=== Soal singkat ===
Lanjutkan wawancara tentang kepemimpinan di Garuda Indonesia di bawah ini, dimulai setelah kalimat terakhir yang ditampilkan.
----- Teks yang diberikan -----
Selama memimpin di Citilink dari 2012 hingga 2014, sudah ada 32 jenis Airbus. Tahun depan akan menjadi 37 Airbus, sehingga dalam 2,5 tahun sudah lebih dari 30 pesawat, sangat cepat pertumbuhannya.

Jika dibandingkan dengan maskapai penerbangan lainnya yang armadanya sudah 30-an, butuh waktu lebih dari 10-11 tahun.

Dengan sekarang menjadi pimpinan Garuda Indonesia. Tantangan pun semakin besar. Apa yang langsung terbersit dalam pikiran Anda begitu terpilih untuk memajukan perusahaan ini?

People. Karena pertama, dari sisi organisasi saja, dari delapan direksi ditempatkan menjadi enam direksi.

Dari situ saja, kita sudah harus melakukan organisasi yang lebih solid, lebih di kompres. Kemudian people, kita juga coba recharge ulang, karena kan kita bilang Garuda ini sudah sampai pada proses yang ultimate berhubung, sudah menjadi maskapai penerbangan bintang lima.

Programnya sudah di ujung, targetnya bintang lima dan base cabin sudah tercapai semua. Tapi kan di 2014, Garuda sangat besar dan pada posisi yang harus di-rebound secara kinerjanya.

Pada posisi yang bintang lima dan the best cabin crew in the world, jadi Kita melakukan satu tindakan-tindakan awal.

Ada tiga prioritasnya, yaitu satu ada revenue generation yang harus kita percepat. Jadi, kalo di generator listrik itu harus menghasilkan daya yang besar. Nah, daya yang besar itu kuncinya adalah di people.

Kedua adalah di IT (teknologi informasi). Sebab, IT itu case airline yang kita bangun di situ dan basis IT yang lebih kuat. Terutama, untuk menjerat revenue yang lebih besar.

Untuk itu, people sama IT yang di revenue generator. Kemudian, karena Garuda ini kan Full Service Carrier dengan tingkat persaingan yang sangat ketat, selain dia mendapat pleasure di global airlines besar yang kapasitas size-nya juga besar, di bawah tentu mendapat tekanan di LCC tingkat regional maupun domestik.

Bila di domestik sudah di-protect di Citilink. Kalau di regional kan, Citilink baru akan masuk tahun depan, jadi belum ke-protect semua.

Makanya, Garuda harus diamankan Full Service Cariers dengan harus punya daya saing, atau daya tahan terhadap benturan yang atas bawah itu. Untuk mendapat bertahan dari benturan, yang ketiga adalah cost structure-nya juga harus bisa diefisienkan karena pada saat ekspansi seperti sekarang ini, kita tetap akan menjaga ekspansi ke depan dengan speed yang tidak sekencang sebelumnya.
----- Data yang diberikan -----
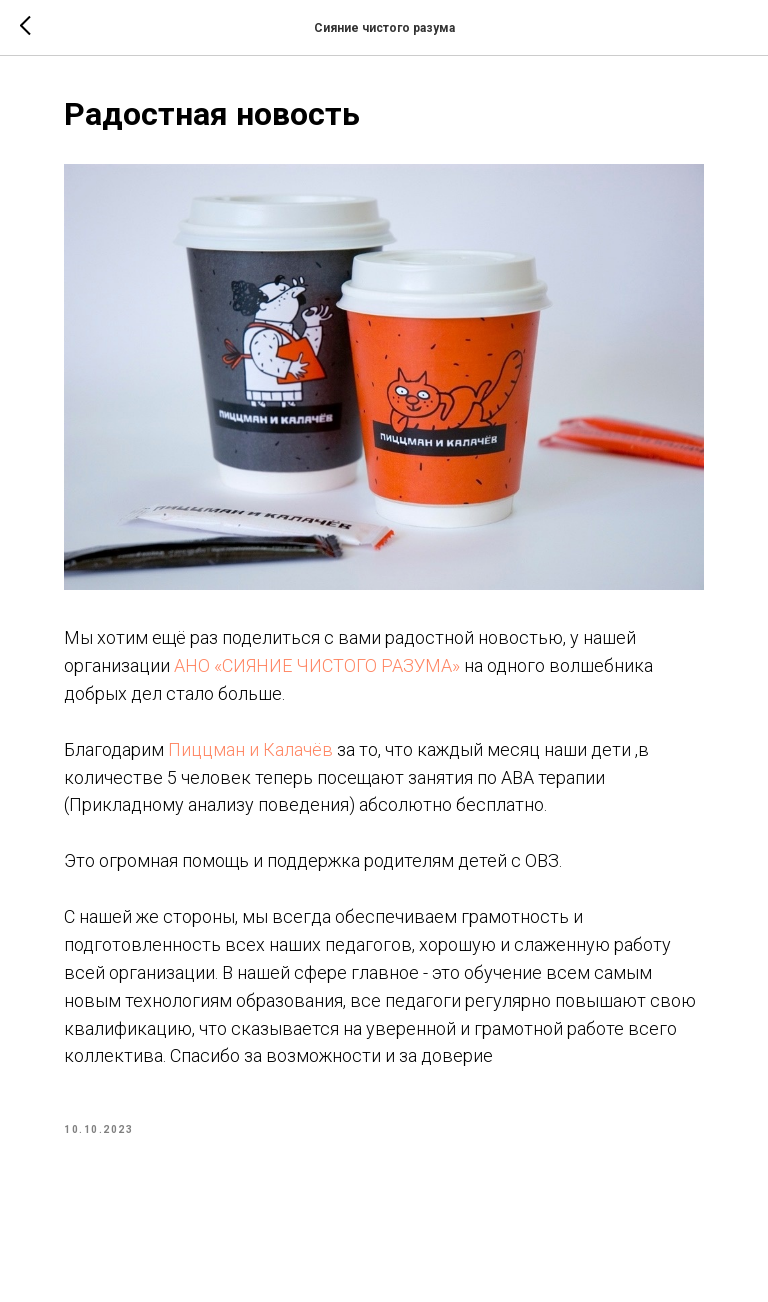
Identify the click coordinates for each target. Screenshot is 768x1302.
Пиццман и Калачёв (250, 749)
-----
----- Data yang diberikan -----
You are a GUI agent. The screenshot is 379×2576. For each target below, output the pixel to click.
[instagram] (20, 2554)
-----
=== Jawaban tertulis ===
Jadi, kita mencoba agar slopnya lebih ke bawah. Harapan tetap tumbuh, tetapi tidak seagresif dulu. Sebab, ini hanya periode rebound terhadap kondisi di 2014.

Ada terobosan apa saja yang akan dilakukan Anda di Garuda Indonesia?

Kita melihat situasi yang sedang berkembang juga. Kita harus melakukan beberapa tindakan yang tepat dalam konteks melakukan recovery, atau perbaikan.

Di 2014, Garuda cukup memiliki problem di kinerja keuangan. Untuk menghadapi itu, kita harus melakukan beberapa tiga tindakan yang saya sebutkan tadi.

Tindakan-tindakan itu sangat penting. Jadi, contoh yang pertama, kita harus melakukan beberapa restrukturasi rute-rute.

Ini, yang menjadi tujuan yang harus kita lakukan untuk kita preposition ke pasar yang lain.

Mulai dari Jepang, ada beberapa rute yang double track. Jadi, saya pikir dengan kondisi yang strong head wind ini kita harus mengukur kekuatan, dengan cara melakukan restrukturisasi di beberapa rute yang kalau kita kurangi frekuensinya tanpa mengurangi market precent Garuda itu sendiri.

Frekuensi masih bisa menggarap destinasi yang kita layani. Contoh, Tokyo itu empat hari sekali. Ini kan, tidak optimal terhadap bottom line yang harus kita dapatkan.

Makanya, seperti Denpasar ke Tokyo kan cukup sekali sehari. Karena nggak ada kompetisi, tetapi kita harus pastikan itu profitable rute.

Kemudian, yang ke Jakarta dari Haneda itu cukup satu kali. Itu dalam rangka, agar membuat kita bergerak lebih lincah.

Lalu, untuk Nagoya, kita tunda saja dulu, jangan dibuka karena kita fokus di Tokyo dan Osaka. Diharapkan dengan demikian, market kita lebih solid.

Di Nagoya, mau daily tadinya, atau lima kali dalam sehari. Saat ini, ditunda karena Nagoya sama Osaka hanya 30 menit dari Shinkansen.

Jadi, itu mau ditahan dulu. Termasuk, beberapa rute kita adjust kapasitas untuk yang Hong Kong dan Kang Tong. Kita adjust yang aero body.

Kalau pesawat 737-800 kan isinya 162 penumpang. Karena dia harus terbang selama lima jam, maksimum yang harus ditempati harus 106, atau 120 tergantung head wind.

Itu yang membuat rute yang tidak survive untuk profitable rute. Jadi, kita realokasi untuk menambah kekuatan di Kang Tong.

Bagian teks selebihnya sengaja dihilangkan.